The Long Road
04/30/2005 Archived Entry: "Time Travel in Science Fiction - Part 8: Sliders"
Sliders was a show from the late 90s about a group of friends who became stuck travelling between parallel universes. They jumped from random world to random world hoping that the next jump would bring them home. Some worlds were vastly different from what they knew – Nazis won WWII, sentient fire ruled the earth, etc. Other worlds were identical except for a few minor changes – Elvis was alive, red meant go.
Time is widely considered to be the 4th dimension; but in a multiple timeline universe, time is two-dimensional. It is both the 4th and 5th dimensions. To travel along time’s second dimension is to step sideways through time, and reach parallel universes.
The most important question is what exactly determines that a parallel universe should exist. There are several possibilities; one is that all possible universes exist, the other being that actions create different universes. Do all actions result in a different universe? Do all possibilities exist? For example, is there a different universe in which I write “left” here instead of “right”? If not, then is there some kind of force that dictates which actions deserve their own universe and which don’t?
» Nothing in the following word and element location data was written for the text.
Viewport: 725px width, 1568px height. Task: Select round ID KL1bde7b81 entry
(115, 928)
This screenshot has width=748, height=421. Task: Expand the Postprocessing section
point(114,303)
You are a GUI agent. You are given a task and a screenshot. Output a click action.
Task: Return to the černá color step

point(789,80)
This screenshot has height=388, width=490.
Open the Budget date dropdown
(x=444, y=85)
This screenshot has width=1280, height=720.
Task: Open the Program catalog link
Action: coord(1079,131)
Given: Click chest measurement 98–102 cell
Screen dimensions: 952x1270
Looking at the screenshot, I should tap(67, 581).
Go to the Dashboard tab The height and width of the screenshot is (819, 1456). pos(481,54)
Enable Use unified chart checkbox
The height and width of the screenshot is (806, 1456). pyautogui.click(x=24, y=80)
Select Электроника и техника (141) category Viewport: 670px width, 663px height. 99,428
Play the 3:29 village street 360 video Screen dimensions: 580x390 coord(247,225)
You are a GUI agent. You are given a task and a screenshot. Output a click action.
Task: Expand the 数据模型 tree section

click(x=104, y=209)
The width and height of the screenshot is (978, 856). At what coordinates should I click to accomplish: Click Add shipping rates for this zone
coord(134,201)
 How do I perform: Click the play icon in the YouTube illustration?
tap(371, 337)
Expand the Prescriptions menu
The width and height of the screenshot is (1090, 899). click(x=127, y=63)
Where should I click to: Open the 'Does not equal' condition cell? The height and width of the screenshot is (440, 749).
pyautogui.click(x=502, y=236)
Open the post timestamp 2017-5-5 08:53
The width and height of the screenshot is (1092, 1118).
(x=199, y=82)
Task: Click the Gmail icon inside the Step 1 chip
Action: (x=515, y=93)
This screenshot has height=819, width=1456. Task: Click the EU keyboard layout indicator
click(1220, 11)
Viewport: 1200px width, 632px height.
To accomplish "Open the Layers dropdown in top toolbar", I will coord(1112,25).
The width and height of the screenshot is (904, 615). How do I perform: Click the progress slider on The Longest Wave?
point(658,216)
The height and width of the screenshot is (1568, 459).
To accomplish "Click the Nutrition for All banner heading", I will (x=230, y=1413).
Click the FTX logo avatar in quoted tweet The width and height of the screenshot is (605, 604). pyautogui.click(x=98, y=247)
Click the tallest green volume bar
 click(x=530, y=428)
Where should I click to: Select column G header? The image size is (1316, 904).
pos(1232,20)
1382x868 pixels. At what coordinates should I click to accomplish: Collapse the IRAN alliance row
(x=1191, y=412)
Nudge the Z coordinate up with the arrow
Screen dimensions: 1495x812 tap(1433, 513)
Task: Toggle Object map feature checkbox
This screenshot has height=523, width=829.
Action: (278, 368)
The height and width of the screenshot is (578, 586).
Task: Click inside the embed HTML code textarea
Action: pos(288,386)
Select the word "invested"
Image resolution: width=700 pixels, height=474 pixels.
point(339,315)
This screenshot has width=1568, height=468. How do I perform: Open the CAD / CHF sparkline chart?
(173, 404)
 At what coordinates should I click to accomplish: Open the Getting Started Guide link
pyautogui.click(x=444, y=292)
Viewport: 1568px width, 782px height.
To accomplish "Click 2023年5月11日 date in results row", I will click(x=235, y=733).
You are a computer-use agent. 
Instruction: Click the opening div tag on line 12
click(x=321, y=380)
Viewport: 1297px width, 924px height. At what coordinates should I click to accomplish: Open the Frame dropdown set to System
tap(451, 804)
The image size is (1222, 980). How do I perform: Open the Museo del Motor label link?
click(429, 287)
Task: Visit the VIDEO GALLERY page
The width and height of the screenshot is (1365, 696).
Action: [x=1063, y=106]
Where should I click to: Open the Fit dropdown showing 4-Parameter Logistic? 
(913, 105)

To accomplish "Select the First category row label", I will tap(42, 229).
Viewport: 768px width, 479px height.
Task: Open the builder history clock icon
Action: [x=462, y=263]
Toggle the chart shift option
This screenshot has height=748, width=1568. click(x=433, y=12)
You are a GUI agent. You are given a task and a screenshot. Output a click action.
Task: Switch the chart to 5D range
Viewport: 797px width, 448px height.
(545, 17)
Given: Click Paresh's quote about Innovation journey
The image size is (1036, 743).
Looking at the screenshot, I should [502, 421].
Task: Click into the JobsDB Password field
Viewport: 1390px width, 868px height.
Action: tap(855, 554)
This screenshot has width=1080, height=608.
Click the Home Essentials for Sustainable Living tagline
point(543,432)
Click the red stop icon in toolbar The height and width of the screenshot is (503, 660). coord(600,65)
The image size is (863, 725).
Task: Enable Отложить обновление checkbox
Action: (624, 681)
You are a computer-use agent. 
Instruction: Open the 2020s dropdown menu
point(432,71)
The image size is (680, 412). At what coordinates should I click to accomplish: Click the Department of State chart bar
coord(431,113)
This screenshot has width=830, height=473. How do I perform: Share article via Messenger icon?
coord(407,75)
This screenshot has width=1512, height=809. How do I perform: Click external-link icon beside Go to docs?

Also, imagine that there’s an alien civilization in some distant part of the galaxy. This civilization would also cause an infinite number of parallel universes on their own. Even if humans and these aliens never meet, there would be an infinite number of universes where Earth was identical but each had a slightly different version of the alien world. So we end up with X*Y universes where X is the infinite number of different Earths and Y is the infinite number of universes of different Planet of Aliens. We can see then that things get immensely complex really quickly; we have an infinite number of universes which are identical to each other, and an infinitely larger infinite number of universes which are different.
Replies: 5 comments
I used to watch Sliders sometimes, it was a cool show:)
I don't think that there exists an infinite number of universes that are identical to each other.. for all practical purposes, they'd just be one and the same -- what else does "identical" mean? Especially in terms of something so vast and intangible as "the universe." Sure, you can have two paper copies of your resume, but what's it mean to have two identical copies of a universe? (And are they really identical?)
The creation of new universes is exponential... :) At any particular point in time, N objects have M different possibilities for action. And so on. Weeeee!!!
Posted by Arshwana @ 04/30/2005 08:40 AM EST
Well, I guess I didnt mean that there'd be an infinite number of identical universes. Just an infinite number of identical Earths each in a different universe, and there'd probably also be an infinite number of nearly-identical Earths (one in which I wrote "right" instead of "left", for example").
Posted by Rayne @ 05/01/2005 03:08 PM EST
Ah. Well, I suppose at a given slice of time, yes, there'd be several identical Earths.. but maybe time/space has a very efficient way of storing states of objects at various times rather than keeping uber-billion copies around.
Posted by Arshwana @ 05/01/2005 10:44 PM EST
Yeah, I was gonna "pockets" of alternate realities that only "expanded" when new realities were needed..but translating those thoughts into words proved to be too challenging.
Posted by Rayne @ 05/02/2005 02:49 AM EST
Maybe these alternate earths are just in this universe put so far away from us that we'd never be able to reach them, so that they all exist in THIS universe but never have contact with each other.